Órgão da ONU decidiu prolongar por mais um ano a autorização que permite a intervenção de forças navais internacionais na costa da Somália, onde piratas já sequestraram centenas de pessoas.

Abordagem de um navio suspeito na costa da Somália. Foto: Força Naval da União Europeia (Creative Commons)

Embora número de sequestros tenha diminuído na costa da Somália, o Conselho de Segurança da ONU considerou que a pirataria no país ainda gera uma “grave preocupação”. Foto: Força Naval da União Europeia

O Conselho de Segurança das Nações Unidas renovou por mais um ano a autorização para que forças navais internacionais continuem atuando contra a pirataria na costa da Somália. Em resolução unânime divulgada nesta terça-feira (10), o órgão afirmou que as atividades dos piratas agravam a instabilidade política do país, fragilizado por 25 anos de conflitos.

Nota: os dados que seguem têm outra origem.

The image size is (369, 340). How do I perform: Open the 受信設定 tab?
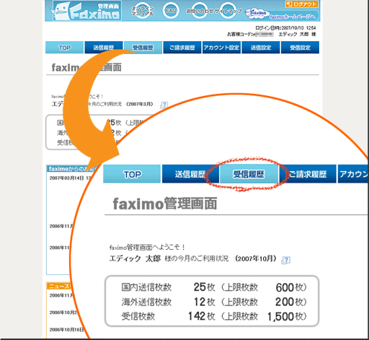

A pirataria ao longo do litoral somaliano já foi responsável pelo sequestro de centenas de pessoas, mantidas reféns e libertadas com o pagamento de resgates que somam, segundo estimativas, milhões de dólares. Desde 2008, quando a ONU autorizou, pela primeira vez, a intervenção de forças navais internacionais na região, o número de apreensões tem diminuído gradualmente.

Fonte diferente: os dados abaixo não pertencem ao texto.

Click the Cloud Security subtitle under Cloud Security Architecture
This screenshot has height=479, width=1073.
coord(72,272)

“Embora note melhoras na Somália, o Conselho reconhece que a pirataria exacerba a instabilidade no país, introduzindo grandes quantidades de dinheiro ilícito que alimenta mais crimes e corrupção”, afirmou o órgão das Nações Unidas. O Conselho destacou o papel importante desempenhado pela Força Naval da União Europeia (EUNAVFOR) e pela Operação Escudo Oceânico da Organização do Tratado do Atlântico Norte (OTAN).

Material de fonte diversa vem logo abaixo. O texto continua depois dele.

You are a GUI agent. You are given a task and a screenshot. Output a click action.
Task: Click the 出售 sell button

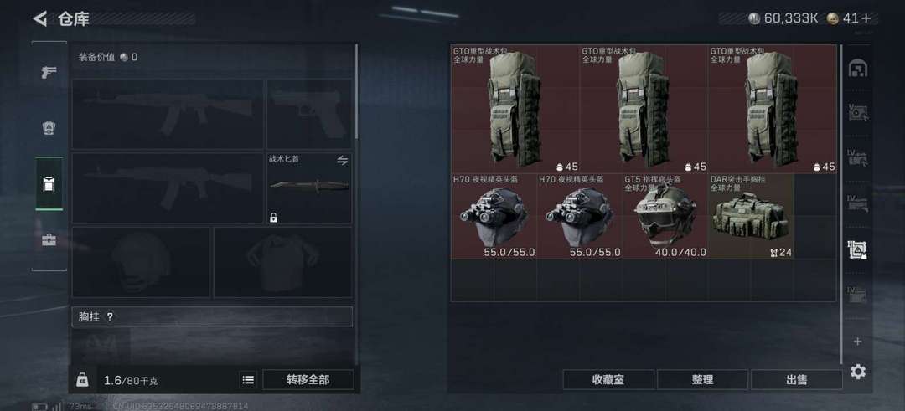(x=797, y=380)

Com a renovação da autorização, o órgão convoca Estados e organizações regionais a enviarem veículos navais, armamento e aeronaves, além de fornecer suporte logístico às forças antipirataria. Em fevereiro desse ano, uma missão realizada com o apoio do Escritório das Nações Unidas sobre Drogas e Crime (UNODC) libertou quatro tailandeses que passaram cinco anos apreendidos por piratas, o maior período de cativeiro já registrado. Quatorze da tripulação original morreram em decorrência de doenças durante este período.